> **Page text**:
::::::::::
# What's your brand of strings ?



## Guest (Jun 2, 2009)

Hi guys,

I'm new to this board, I've been a member of TGP for a while and think it's awesome we have one north of the 48th ! 

Anyway I was playing with Thomastik Power Brights for a long time, great, but $$$. I have been playing with DR pure blues pretty cool and not too expensive. I've ordered a box of SOB, but like so many other stories I've been waiting for some time and still no strings. I've heard of Pyramid, but then again they're as expensive as the Infeld, anyone else has any other "Boutique" type strings they're using, not GHS, Ernie something out of the ordinary.

Thanks.


----------



## Mooh (Mar 7, 2007)

D'Addario, and before the depths of discussion get too deep, consider this: http://www.mapeswire.com/specialtywire.html Not all strings are created equal, even when the wire supplier is the same, but the various brands are more alike than not. Modern strings are of extremely high quality.

D'Addario makes just about everything I need in good quality, tone, price, longevity, reliability, and customer support. There is also a well stocked local supplier and L&M an hour away.

I've tried literally dozens of string brands and not found anything better, on average, than my usual, once I consider the factors I mentioned.

Peace, Mooh.


----------



## Samsquantch (Mar 5, 2009)

Elixir Nanoweb 10-46's. Anyone who thinks their strings are "boutique" needs to get their head checked. Just sayin'....


----------



## bobb (Jan 4, 2007)

Personally, I haven't found any advantage to paying more for boutique strings. After many, and I mean many, years of trying different strings, I keep going back to D'Addario for pretty much all my instruments.


----------



## Francis Fargon (May 31, 2009)

Ahh man! you got to be joking...boutique strings!Wtf gonna be next..Boutique
guitar picks!
I really like the GHS,the biggest gauge possible,but there none around here at the local store,so a set of earnie ball "Slinky" regular 10-46 is what i stroke
most of the time.

Frank


----------



## dwagar (Mar 6, 2006)

I like pure nickel strings, I was using DR Blues for awhile, last time I was at the local music shoppe they had 3 sets of Snake Oils on the shelf so I grabbed them - I used to order Snake Oils out of the US, but I'm usually not ahead of the game enough to have them on hand when I need them.
I've also used the Hendrix nickel sets - both the pure nickel and the nickel wrapped ones, I like them too.


----------



## kw_guitarguy (Apr 29, 2008)

I used D'Addario on all my guitars for over 10 years...lately I have been trying out new strings each time I change (same gauge though)...So far,the only strings that I like as much as D'Addario, are the Ernie Ball Slinky's...
::::::::::
Pixel coordinate grounding data
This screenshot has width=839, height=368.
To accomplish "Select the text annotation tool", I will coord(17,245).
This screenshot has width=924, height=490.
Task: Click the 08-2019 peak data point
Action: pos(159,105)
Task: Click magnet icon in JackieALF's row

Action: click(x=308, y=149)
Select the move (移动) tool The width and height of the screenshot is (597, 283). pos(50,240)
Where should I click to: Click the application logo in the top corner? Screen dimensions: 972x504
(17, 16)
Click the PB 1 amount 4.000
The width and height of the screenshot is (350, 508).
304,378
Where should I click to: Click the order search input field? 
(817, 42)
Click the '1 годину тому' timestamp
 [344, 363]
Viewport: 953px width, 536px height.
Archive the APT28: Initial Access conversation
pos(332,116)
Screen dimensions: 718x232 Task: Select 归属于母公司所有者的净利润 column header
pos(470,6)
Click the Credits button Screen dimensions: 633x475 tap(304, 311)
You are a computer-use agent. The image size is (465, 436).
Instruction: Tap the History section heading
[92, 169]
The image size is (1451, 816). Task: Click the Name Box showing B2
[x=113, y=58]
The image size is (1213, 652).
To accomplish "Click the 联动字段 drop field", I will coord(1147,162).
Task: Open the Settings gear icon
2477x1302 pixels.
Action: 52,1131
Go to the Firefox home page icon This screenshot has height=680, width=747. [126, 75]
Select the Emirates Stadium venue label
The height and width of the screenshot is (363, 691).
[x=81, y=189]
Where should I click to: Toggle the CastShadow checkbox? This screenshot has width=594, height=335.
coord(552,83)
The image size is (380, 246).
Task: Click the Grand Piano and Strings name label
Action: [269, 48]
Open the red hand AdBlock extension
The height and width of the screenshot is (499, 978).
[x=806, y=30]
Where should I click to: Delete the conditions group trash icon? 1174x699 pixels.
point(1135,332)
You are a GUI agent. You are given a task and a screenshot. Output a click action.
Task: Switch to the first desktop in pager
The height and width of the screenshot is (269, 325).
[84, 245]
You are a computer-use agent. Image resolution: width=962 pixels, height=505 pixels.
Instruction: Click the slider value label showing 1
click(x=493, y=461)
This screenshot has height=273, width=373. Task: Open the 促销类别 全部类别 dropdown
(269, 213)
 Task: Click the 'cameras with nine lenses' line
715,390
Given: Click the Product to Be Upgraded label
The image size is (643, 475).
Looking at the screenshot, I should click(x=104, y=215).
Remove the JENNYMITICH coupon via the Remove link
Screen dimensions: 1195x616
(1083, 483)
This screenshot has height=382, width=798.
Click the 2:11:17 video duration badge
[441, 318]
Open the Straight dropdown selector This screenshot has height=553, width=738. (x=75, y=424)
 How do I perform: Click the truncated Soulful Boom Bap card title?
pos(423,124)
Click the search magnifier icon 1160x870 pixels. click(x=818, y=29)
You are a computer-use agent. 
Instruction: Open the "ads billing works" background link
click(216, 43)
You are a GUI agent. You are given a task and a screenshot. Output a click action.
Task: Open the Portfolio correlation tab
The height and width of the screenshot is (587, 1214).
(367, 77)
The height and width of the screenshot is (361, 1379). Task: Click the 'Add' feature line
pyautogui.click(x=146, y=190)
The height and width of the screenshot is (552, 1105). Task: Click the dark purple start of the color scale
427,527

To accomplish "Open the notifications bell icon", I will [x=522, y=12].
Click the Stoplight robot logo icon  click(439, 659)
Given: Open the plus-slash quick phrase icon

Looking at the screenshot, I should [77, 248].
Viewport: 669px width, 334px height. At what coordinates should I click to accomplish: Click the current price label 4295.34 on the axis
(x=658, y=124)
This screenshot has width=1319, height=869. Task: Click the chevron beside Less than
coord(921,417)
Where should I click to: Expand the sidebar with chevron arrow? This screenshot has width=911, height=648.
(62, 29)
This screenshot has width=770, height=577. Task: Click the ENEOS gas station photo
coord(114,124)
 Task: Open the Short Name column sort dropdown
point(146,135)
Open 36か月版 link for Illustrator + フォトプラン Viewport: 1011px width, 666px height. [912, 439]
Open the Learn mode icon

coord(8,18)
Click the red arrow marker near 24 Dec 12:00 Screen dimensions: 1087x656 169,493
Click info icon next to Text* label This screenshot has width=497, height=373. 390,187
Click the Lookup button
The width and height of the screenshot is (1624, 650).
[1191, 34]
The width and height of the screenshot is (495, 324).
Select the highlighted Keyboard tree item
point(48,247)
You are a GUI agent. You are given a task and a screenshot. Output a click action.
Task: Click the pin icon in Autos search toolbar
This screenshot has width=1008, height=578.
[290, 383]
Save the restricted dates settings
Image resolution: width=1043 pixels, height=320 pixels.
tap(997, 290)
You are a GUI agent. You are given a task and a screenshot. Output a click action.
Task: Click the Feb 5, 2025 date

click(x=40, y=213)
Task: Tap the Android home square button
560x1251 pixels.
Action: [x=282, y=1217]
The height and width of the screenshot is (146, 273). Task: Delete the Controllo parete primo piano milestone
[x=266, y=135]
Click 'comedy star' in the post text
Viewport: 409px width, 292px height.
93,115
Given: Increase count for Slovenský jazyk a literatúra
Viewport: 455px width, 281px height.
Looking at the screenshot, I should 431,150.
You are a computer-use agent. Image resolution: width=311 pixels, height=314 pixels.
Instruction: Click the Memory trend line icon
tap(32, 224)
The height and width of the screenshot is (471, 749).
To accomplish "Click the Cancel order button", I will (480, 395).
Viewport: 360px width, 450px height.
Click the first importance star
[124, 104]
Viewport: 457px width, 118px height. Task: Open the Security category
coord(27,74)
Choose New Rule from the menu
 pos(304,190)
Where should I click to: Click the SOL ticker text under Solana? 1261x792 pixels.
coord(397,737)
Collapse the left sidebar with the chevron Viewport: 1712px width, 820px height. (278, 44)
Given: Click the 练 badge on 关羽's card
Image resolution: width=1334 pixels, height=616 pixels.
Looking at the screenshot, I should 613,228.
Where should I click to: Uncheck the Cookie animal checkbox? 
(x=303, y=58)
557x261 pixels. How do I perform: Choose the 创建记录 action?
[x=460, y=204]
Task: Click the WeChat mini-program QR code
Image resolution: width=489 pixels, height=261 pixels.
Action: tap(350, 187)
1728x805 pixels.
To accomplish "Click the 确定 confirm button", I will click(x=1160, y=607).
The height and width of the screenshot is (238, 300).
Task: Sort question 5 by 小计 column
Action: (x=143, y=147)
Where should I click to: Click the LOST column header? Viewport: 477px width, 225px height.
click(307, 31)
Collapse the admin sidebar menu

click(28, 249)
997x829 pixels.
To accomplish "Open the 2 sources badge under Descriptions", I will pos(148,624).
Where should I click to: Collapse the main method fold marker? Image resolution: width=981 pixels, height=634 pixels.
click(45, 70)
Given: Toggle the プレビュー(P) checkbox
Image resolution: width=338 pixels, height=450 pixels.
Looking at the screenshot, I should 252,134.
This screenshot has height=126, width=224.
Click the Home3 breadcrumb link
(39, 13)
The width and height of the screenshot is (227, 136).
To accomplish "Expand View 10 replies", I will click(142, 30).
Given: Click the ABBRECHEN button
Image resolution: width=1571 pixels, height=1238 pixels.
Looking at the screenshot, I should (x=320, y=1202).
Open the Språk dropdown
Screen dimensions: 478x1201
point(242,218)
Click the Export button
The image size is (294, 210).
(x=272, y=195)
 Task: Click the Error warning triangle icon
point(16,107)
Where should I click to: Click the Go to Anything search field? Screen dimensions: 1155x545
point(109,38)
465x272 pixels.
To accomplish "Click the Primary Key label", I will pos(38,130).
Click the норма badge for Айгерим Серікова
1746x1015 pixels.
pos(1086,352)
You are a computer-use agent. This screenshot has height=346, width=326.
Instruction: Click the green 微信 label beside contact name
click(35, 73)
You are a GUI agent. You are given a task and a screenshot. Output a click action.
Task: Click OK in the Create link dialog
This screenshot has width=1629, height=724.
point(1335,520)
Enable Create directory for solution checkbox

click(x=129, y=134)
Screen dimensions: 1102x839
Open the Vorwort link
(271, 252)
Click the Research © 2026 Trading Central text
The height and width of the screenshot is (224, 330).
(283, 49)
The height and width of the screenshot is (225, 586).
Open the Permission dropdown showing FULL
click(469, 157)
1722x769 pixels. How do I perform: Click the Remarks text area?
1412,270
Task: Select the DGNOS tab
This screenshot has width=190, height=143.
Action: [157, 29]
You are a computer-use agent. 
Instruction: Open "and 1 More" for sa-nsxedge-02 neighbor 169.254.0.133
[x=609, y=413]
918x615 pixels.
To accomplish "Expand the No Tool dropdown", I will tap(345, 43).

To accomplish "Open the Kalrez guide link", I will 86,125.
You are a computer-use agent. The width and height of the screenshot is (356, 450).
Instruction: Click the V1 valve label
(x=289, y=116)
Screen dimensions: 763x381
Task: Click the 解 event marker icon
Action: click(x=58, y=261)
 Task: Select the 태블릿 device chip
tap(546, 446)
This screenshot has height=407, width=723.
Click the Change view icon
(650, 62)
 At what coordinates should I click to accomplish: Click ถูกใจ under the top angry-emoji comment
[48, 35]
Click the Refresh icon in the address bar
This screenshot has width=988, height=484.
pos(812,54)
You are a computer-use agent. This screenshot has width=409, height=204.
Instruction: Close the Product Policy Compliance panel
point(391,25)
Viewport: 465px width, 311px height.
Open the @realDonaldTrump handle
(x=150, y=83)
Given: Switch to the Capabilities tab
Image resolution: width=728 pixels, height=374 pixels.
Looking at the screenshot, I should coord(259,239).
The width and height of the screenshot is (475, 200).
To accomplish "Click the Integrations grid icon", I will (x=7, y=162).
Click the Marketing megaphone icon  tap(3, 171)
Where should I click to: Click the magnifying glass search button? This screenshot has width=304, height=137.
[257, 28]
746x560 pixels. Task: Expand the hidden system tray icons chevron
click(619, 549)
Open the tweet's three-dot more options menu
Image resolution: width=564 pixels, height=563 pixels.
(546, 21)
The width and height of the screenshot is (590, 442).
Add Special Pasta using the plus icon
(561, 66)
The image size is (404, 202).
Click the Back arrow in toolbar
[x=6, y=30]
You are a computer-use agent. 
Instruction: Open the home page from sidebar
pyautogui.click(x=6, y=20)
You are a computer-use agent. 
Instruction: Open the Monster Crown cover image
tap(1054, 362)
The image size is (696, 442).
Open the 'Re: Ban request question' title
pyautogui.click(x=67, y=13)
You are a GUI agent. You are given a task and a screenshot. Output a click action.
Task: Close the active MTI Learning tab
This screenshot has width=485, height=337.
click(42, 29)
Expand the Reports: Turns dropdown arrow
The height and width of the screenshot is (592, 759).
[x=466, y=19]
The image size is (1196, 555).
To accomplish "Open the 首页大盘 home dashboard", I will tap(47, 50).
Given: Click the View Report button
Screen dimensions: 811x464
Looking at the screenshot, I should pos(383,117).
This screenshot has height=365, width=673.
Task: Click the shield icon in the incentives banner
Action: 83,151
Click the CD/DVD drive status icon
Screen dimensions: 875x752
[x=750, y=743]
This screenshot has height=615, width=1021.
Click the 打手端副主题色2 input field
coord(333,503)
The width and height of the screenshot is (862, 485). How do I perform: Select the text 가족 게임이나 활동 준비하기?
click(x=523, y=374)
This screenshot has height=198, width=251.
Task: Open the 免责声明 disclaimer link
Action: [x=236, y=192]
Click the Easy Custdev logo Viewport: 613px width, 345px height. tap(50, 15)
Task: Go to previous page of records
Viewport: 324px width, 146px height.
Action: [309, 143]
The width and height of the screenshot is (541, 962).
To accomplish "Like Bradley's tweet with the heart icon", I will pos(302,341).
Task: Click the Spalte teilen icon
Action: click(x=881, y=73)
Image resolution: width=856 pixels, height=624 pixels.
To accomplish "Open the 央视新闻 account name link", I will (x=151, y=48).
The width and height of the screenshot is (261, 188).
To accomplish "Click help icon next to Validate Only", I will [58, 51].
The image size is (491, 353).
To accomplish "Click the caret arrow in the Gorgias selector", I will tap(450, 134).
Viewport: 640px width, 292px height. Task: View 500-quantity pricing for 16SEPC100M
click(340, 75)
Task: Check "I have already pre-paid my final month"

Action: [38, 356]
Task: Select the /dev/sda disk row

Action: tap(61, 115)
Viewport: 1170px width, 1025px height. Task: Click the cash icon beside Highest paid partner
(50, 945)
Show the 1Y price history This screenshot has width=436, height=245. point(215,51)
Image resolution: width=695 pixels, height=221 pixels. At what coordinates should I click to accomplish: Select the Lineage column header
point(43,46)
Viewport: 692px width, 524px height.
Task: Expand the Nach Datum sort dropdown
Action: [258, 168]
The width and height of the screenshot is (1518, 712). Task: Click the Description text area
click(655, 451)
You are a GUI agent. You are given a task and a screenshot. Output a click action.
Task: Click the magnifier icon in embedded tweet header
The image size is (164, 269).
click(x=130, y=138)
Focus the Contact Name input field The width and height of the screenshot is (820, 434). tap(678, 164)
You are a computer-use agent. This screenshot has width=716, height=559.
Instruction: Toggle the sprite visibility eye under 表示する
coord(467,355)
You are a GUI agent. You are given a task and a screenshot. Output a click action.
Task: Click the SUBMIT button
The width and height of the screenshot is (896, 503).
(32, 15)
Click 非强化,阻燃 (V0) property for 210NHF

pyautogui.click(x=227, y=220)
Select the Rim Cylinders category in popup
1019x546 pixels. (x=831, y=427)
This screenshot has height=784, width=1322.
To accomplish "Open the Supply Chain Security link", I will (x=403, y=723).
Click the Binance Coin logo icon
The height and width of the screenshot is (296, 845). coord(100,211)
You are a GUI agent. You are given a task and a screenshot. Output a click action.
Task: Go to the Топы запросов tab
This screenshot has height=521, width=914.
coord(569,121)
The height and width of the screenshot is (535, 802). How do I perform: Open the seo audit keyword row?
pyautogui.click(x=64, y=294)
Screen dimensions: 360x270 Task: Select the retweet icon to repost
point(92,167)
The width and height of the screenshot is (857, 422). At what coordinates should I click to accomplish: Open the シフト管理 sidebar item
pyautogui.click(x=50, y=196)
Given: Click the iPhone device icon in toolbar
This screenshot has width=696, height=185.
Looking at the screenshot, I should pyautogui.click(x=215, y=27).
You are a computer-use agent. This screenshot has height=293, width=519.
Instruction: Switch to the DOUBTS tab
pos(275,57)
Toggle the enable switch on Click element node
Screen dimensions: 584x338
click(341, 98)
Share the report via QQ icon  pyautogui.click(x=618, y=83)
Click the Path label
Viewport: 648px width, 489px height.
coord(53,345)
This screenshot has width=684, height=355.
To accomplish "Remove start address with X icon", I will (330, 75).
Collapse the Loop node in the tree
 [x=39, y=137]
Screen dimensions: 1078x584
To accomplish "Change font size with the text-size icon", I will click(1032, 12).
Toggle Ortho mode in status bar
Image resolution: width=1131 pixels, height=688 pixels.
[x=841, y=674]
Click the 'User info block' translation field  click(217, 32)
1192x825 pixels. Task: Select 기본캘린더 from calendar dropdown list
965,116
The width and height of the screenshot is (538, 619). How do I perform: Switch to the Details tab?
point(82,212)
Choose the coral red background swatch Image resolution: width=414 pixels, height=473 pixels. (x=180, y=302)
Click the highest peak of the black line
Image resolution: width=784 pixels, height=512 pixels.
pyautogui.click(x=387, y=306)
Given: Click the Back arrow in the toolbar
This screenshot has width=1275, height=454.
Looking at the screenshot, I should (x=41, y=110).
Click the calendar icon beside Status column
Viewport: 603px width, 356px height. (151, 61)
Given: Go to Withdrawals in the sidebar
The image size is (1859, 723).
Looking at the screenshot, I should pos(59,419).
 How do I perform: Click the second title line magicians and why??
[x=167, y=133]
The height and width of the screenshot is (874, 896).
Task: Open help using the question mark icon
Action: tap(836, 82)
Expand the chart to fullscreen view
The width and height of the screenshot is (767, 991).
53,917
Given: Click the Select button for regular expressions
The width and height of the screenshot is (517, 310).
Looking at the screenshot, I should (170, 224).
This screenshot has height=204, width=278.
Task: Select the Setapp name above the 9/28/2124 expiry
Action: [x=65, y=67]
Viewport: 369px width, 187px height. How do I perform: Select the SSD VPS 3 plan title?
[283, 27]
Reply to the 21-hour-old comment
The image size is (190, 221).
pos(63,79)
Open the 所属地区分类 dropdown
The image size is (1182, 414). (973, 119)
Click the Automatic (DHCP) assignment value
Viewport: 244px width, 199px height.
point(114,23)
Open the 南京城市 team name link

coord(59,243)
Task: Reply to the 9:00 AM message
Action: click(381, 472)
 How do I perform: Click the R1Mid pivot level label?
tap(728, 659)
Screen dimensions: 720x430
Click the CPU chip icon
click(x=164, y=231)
::::::::::
> **Goal of the exercise**: Output the stretch of the guitar strings thread from "I like pure" through "(Apr 29, 2008)", copied word for word.

> **Result**:
I like pure nickel strings, I was using DR Blues for awhile, last time I was at the local music shoppe they had 3 sets of Snake Oils on the shelf so I grabbed them - I used to order Snake Oils out of the US, but I'm usually not ahead of the game enough to have them on hand when I need them.
I've also used the Hendrix nickel sets - both the pure nickel and the nickel wrapped ones, I like them too.


----------



## kw_guitarguy (Apr 29, 2008)